### TRY IT
The finished copy should hold every entry exactly as given, and no pictures.

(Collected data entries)
============================================================

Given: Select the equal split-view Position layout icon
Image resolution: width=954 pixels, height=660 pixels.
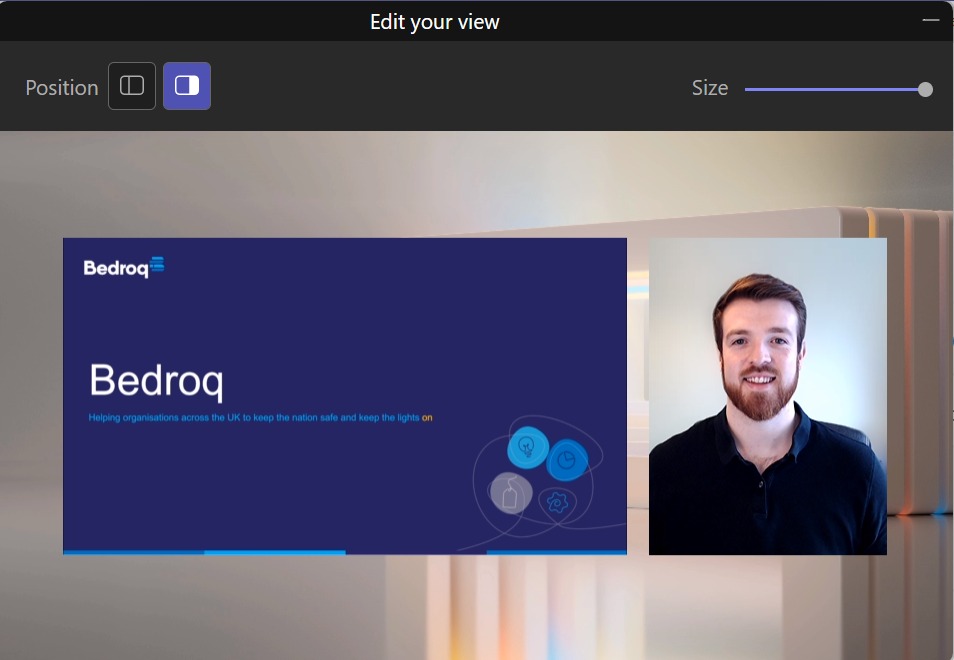Looking at the screenshot, I should [x=131, y=85].
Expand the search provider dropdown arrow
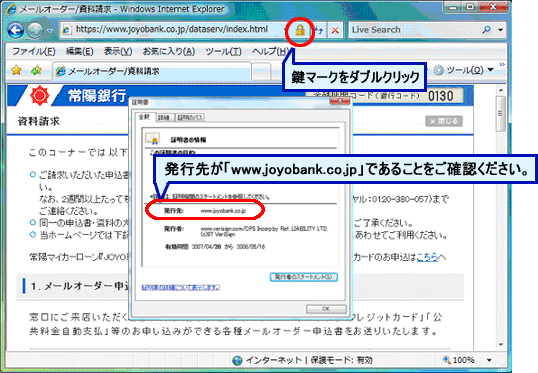This screenshot has width=538, height=373. coord(501,30)
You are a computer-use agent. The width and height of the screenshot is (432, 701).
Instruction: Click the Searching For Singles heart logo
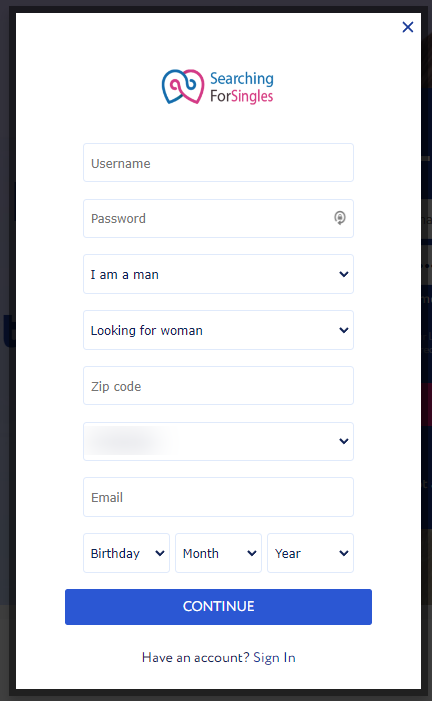click(182, 87)
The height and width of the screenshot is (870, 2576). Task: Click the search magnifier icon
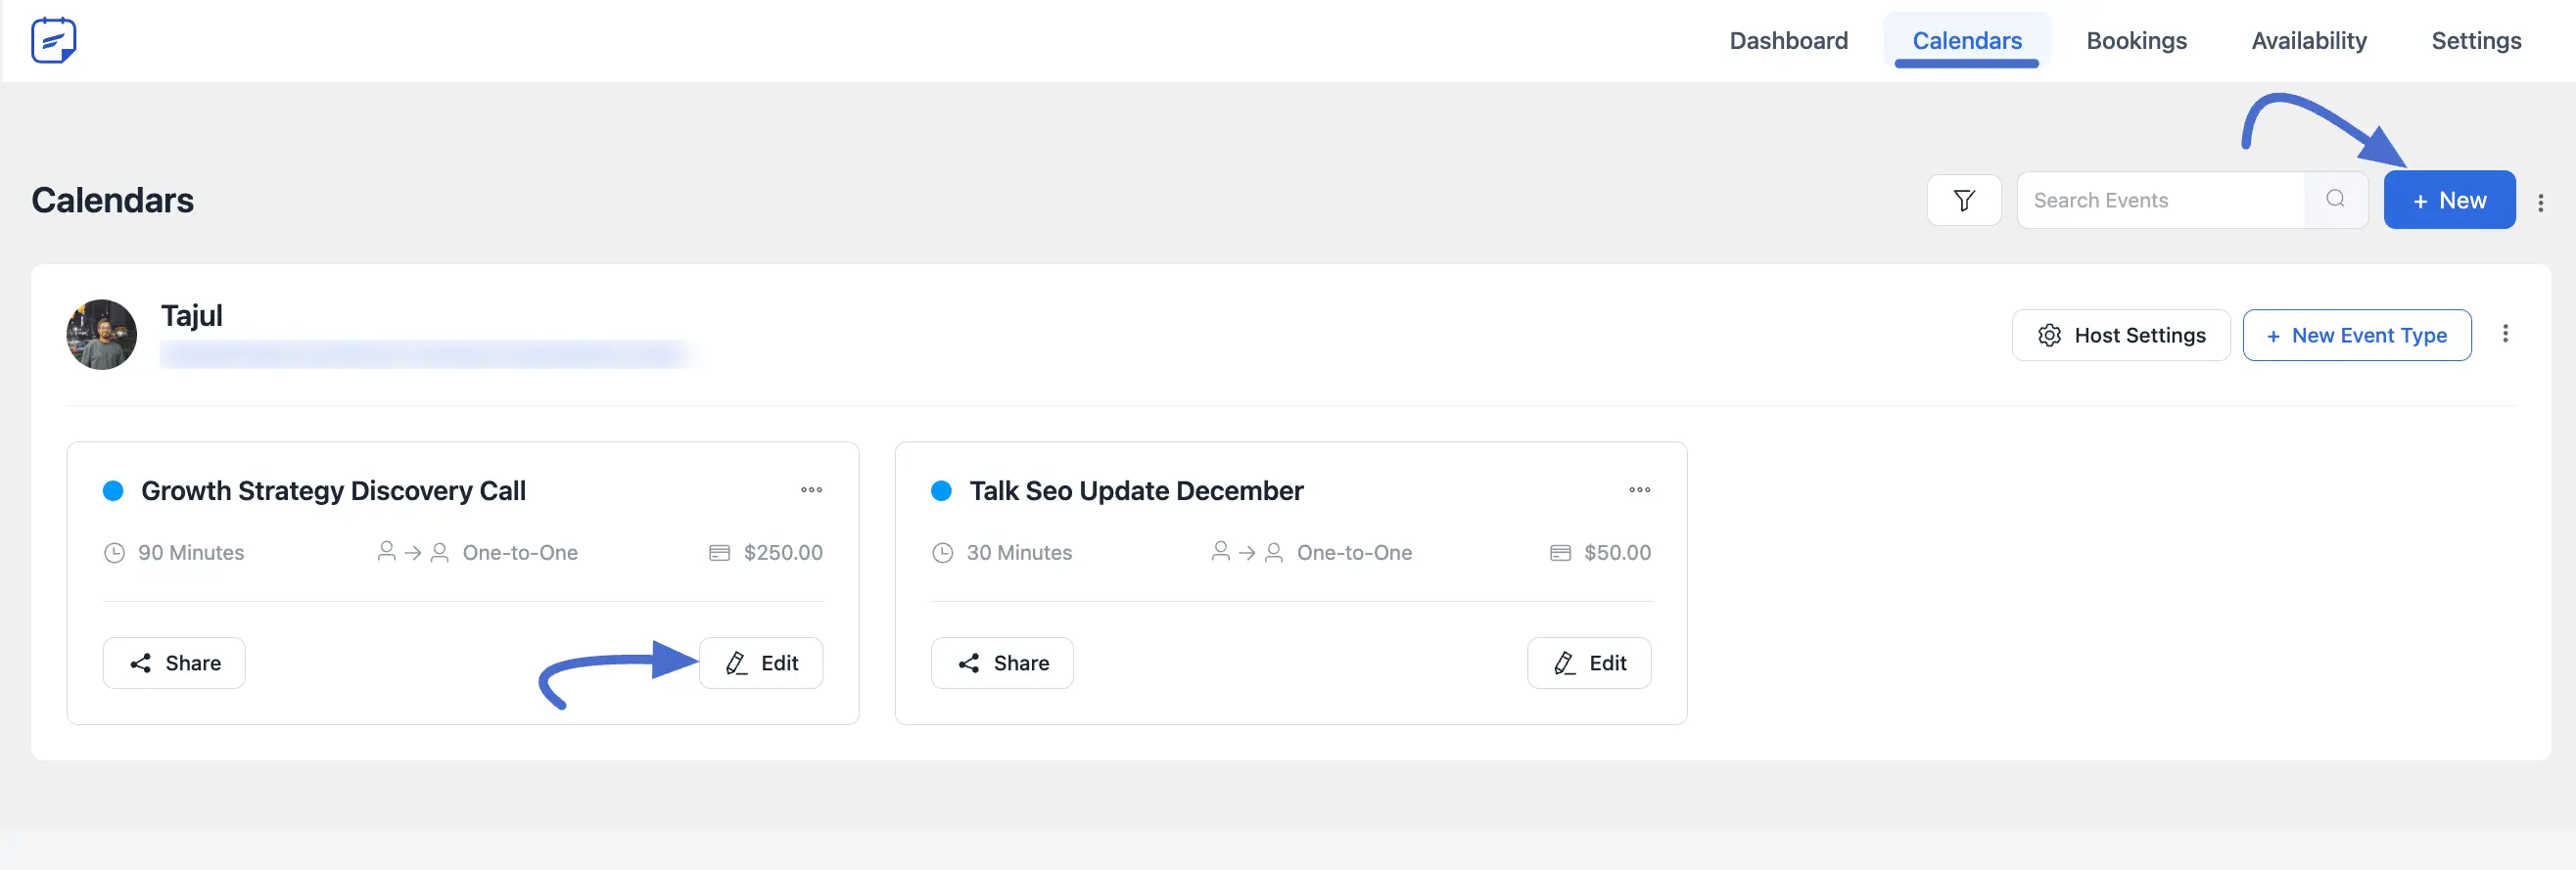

============================================================

### ANSWER TO THE EXERCISE
Given: Select the equal split-view Position layout icon
Image resolution: width=954 pixels, height=660 pixels.
Looking at the screenshot, I should [x=131, y=85].
Expand the search provider dropdown arrow
This screenshot has width=538, height=373. coord(501,30)
You are a computer-use agent. The width and height of the screenshot is (432, 701).
Instruction: Click the Searching For Singles heart logo
click(182, 87)
The height and width of the screenshot is (870, 2576). Task: Click the search magnifier icon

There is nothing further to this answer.